Philip Morris USA said today’s decision by the West Virginia Supreme Court affirming the defense jury verdict in the first tobacco medical monitoring class action ever tried is consistent with established law and the facts of the case.

"The jury had little trouble with the facts of the case, it took the jurors less than two days to reach a decision and the Supreme Court recognized the validity of this jury’s verdict in rejecting the plaintiffs’ appeal," said William S. Ohlemeyer, Philip Morris USA vice president and associate general counsel.

In its ruling, the state’s highest court upheld a Nov. 14, 2001 jury verdict in favor of Philip Morris USA and the nation’s other major tobacco companies in a class-action case seeking medical monitoring for most of the state’s healthy smokers and many former smokers who have not contracted a smoking-related illness.

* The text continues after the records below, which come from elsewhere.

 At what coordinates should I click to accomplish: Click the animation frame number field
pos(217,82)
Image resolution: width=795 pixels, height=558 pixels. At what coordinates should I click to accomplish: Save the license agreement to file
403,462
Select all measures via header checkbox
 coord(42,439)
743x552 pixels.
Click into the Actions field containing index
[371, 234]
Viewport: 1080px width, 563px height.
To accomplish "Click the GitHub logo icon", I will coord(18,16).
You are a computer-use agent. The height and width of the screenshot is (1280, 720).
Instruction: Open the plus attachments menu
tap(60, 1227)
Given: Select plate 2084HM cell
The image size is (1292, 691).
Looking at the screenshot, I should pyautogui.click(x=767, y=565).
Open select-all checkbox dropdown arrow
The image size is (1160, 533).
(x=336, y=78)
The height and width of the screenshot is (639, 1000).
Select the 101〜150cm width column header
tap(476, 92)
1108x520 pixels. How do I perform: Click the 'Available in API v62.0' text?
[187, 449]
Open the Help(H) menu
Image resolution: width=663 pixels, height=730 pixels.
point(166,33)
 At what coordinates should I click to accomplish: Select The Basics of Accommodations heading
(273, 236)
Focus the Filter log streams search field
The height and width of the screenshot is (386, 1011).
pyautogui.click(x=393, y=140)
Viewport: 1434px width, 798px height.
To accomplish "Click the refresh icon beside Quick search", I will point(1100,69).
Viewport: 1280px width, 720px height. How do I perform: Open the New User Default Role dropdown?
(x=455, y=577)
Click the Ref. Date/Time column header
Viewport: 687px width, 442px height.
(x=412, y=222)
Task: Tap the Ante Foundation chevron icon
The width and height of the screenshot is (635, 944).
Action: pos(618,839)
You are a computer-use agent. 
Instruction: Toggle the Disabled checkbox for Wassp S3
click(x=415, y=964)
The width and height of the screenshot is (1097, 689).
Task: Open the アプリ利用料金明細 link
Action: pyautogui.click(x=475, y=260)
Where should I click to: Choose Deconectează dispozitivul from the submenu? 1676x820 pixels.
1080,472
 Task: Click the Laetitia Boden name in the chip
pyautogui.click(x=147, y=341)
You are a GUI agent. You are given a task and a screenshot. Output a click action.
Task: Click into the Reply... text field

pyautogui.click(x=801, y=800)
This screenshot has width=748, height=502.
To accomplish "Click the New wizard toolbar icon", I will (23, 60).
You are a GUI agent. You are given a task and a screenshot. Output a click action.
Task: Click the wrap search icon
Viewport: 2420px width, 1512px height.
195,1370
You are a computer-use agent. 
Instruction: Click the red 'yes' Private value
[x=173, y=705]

In what has been known as the Blankenship case, the six-person jury deliberated a day and a half before returning a unanimous verdict for the manufacturers.

The Blankenship case was the first medical-monitoring case against the tobacco industry to be tried. More recently, a jury in New Orleans last July rejected medical monitoring claims in a class action case filed on behalf of Louisiana smokers. Another case in Oregon was dismissed in a September 2003 legal ruling, which the plaintiffs have appealed. No other such cases have been set for trial.

The Blankenship case was filed in 1997.